On Friday, April 1, I got to spend the afternoon with a fool for all seasons, Bryan Crandall, of the Connecticut Writing Project. In a day full of Teacher PD, I most looked forward to his afternoon poetry session. He’s creative. He’s different. He’s fun. He’s captivating and captivated. Bryan’s enthusiasm for teaching and learning is inspiring. So here’s a poem I wrote, inspired by the session
Appearance – obsessed New Yorkers
Wires and brackets
Wires and brackets
The wave of the future
They do it a lot.
It’s just easier.
Weird? Sure. What does it mean? You tell me! It came from an activity in which we “deworded” magazine articles, searching for words that seemed poetic.
Another activity had us listing words that began with the same sound. For me, it was hard c. From a list of eight words, I put together what I’m calling a “poetic fragment”.
I think there’s more there, but like Miss Rumphius, I do not yet know what that will be. The first line immediately reflected our culture, particularly politics. The second line had me thinking about how disaster brings us together. On Saturday I ran the 5k for Sandy Hook. In driving rain, about 2,000 of us gathered together to remember those taken in one of our greatest tragedies. Catastrophe coagulates.

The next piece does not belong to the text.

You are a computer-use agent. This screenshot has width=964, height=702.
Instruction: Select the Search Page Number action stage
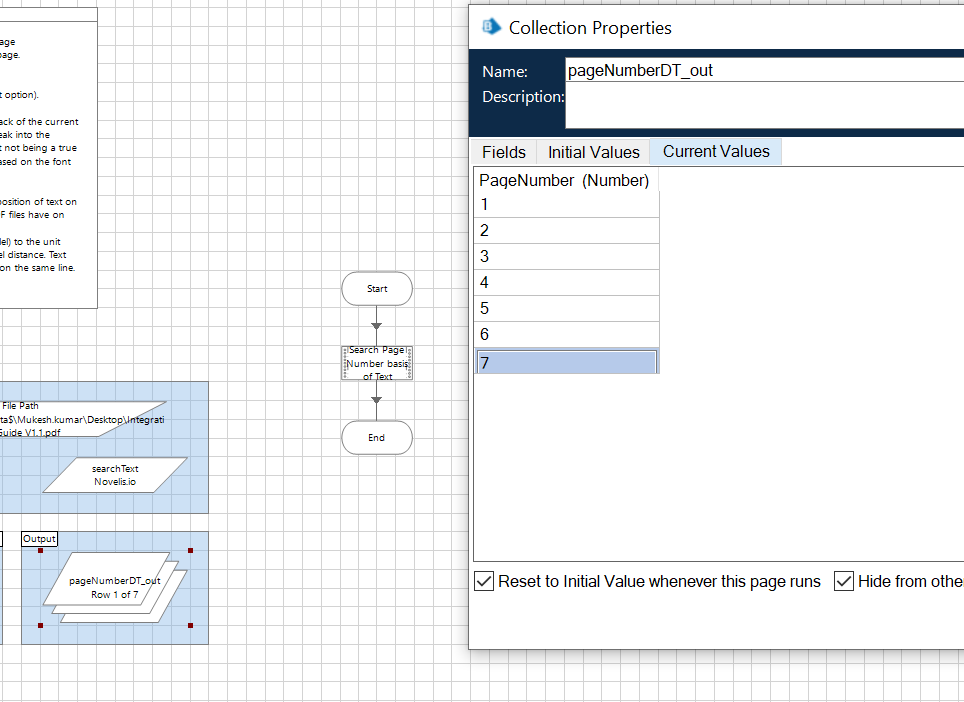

Over the last two days, my school was blessed to welcome author Ralph Fletcher. I am continually awed by his ability to catch those moments that pass most of us by and share them with the rest of us. Read Twilight Comes Twice, and you’ll see what I mean.
Ralph talked to staff about using mentor texts to help students see what’s possible. He spoke with students about finding, and often embellishing, moments in their own lives to inspire their writing. These are simple messages, but important ones. They take the mystery and magic out of writing and make it accessible to everyone. Read and write. Open your eyes, your ears, and your heart, and write. Just write.
Tonight, as everyone in my house sleeps, I write. Thanks Bryan and Ralph for the inspiration.